Like most rock stars, John Cave was not immune to the advances of an over eager fans, and one 15 year old Fan Club President in particular which was later to haunt him for the rest of his life. Caves recollection of the turn of events that night are as follows. This little girl went up to his hotel room to ask for an autograph, which he complied and she left, the next day he was woken up by two burly detectives at quarter to nine asking Cave to accompany them down to Russell Street Police Station. Cave was scared stiff, as in his own words, all she did was come up for an autograph, and he couldn’t understand what all the fuss was about. When he was told she was only 15 and a half years old and claimed sexual interference, he said she looked more 19 / 20 years and had he have known that, he would have insisted that she be accommodated with someone else as a witness to what actually took place in that room which was, that she just got an autograph. Regardless, Cave was charged and later convicted of carnal knowledge with a minor.

A year later his career was over. It was then that Cave began his long painful decline. Over the years when interviewed, he would profess to having suffered severe depression as the result of a nervous breakdown. He began drinking alcohol and self medicating to escape his personal torment and demons.

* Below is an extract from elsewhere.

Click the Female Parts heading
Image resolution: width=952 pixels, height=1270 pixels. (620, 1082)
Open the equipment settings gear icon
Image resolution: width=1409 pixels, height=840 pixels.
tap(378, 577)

He was admitted to the notorious Chelmsford Private Hospital, and was treated with Deep Sleep Therapy (in combination with electroconvulsive therapy and other therapies) for three weeks. Though when he woke up, he couldn’t get out as he’d lost the ability to move said Lindy Morrison, national co-ordinator of “Support Act Limited” a benevolent fund for professional musicians.

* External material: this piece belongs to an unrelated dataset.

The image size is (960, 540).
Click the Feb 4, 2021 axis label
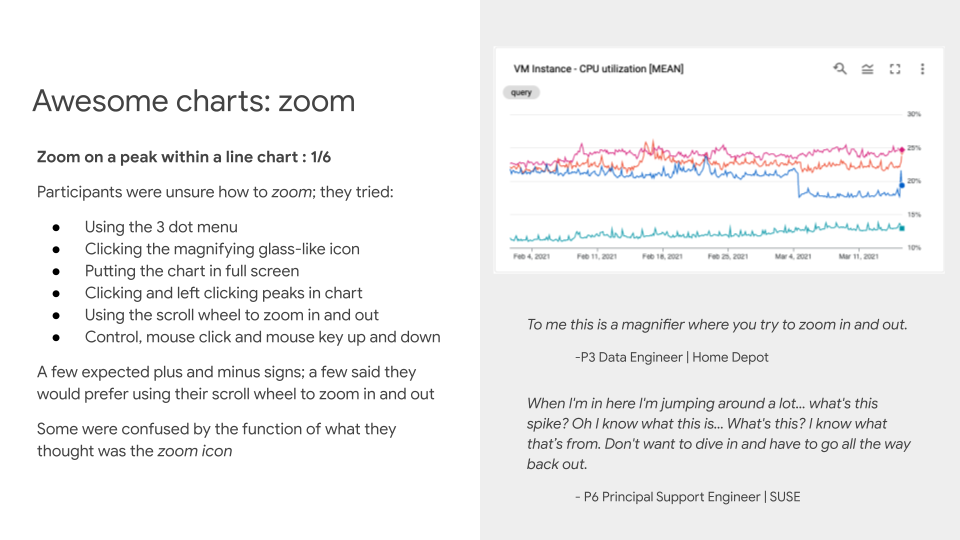pos(530,257)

After his stint in Chelmsford, his fear then turned to being institutionalized in some kind of Psychiatric Institution. His depression deepened and his alcohol intake increased. He had very few people he could turn to as he was an only child and by this stage in his life, both parents had passed on.

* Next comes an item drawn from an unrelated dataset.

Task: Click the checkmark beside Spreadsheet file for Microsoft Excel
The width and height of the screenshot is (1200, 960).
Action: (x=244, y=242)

By the 90’s he’d become destitute and was living out of his Mini Minor car. By 2000, the car was gone and he lived in a ticket booth of a sports oval opposite the St George Leagues Club. If it wasn’t for the kindness of the people at the club, Cave would have been under a bridge or on a park bench somewhere. They ensured he had a roof over his head, a meal for breakfast and watched over him.

It was the staff that put Cave onto Lindy Morrison after witnessing his appalling living conditions.

He was finally relocated and given a government flat in Riverwood, and was cared for by his neighbor Rhyse, an 83 year old great great grandmother not related but concerned for his welfare.

Cave sold lots of records, that’s for sure, but they were all written by others. He never stood to gain any royalties from the music he made and when the gigs dried up, so did his income. His destitution isn’t a usual situation for musicians to find themselves in, though with the conviction earlier, most felt Cave just gave up.

Cave passed away suddenly on 5 October 2010 at age 61.

Lindy Morrison and Support Act assisted Shakespeare one last time, persuading his old record company, Albert Productions , to pay for his funeral. It was important for her to acknowledge that he was a talented and much loved artist, and he deserved the utmost respect in both life, and death.